Malthus could only look in horror as Father Aaron held up the eye-shaped pendant in his hand. “STOP HIM YOU FOOLS!” Malthus cried to the crowd, but no one would heed him. He tried running into the flames, but it was too late; far too late. Father Aaron dropped the pendant into the fire causing a huge thunderclap as the fire continued raging, not around the Father but around Malthus instead. He was now burning, the fire engulfing every inch of him, searing the last vestiges of his human form.

The crowd ran to help Malthus. Instead of a man burning; skin, flesh and bone; all was straw and sulfur. It was then they realised what had happened; exactly what had bewitched them and who had actually saved them. They turned to Father Aaron whose flames had miraculously extinguished, but it was too late, he was but seconds from death.

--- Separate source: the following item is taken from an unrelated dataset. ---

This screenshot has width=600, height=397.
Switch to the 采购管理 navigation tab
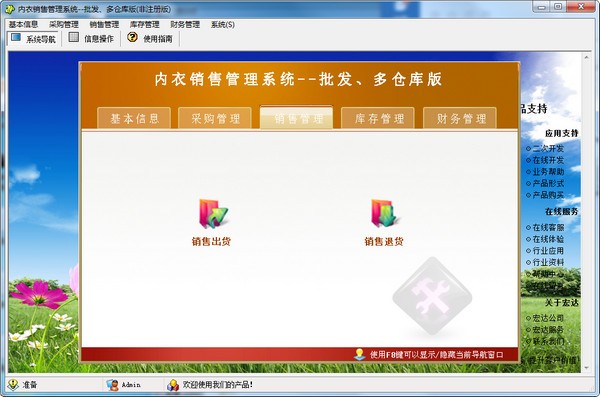pyautogui.click(x=215, y=118)
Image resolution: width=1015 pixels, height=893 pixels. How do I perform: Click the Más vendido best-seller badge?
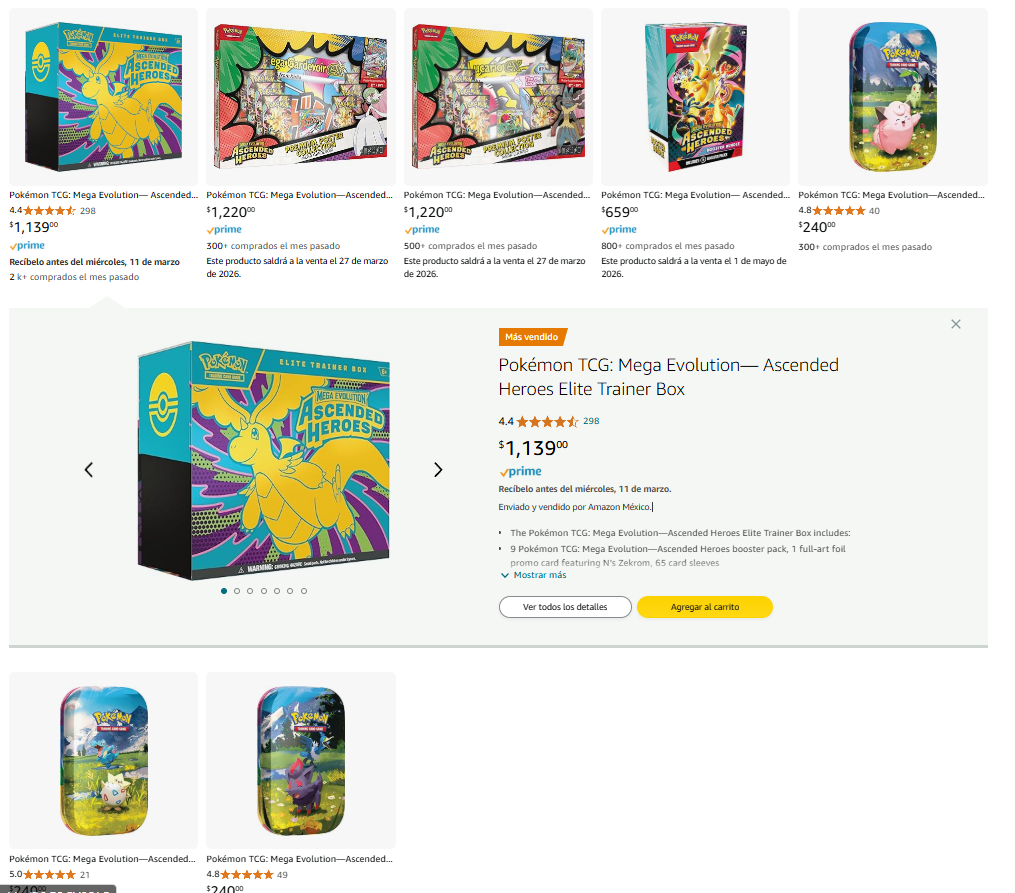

“Please forgive us, Father. We have done you and ourselves a great wrong. What shall become of us?” Cried the crowd, but Father Aaron looked at the sun that was now shining bright.

“Wrongs have been righted. … the cost is always the same. Next time be aware before it happens; that is the only sin, to never learn the lesson…. Forgive yourselves.” And with that he died.

It wasn’t long before the times caught up with the village of Gladtun and it was swallowed whole, but even now the church stands, tall and broken… dilapidated but somehow proud. However, if you know where to look you can still see the Cabinet, it looks exactly the same… Never let your curiosity get the better of you though and enter at your own risk.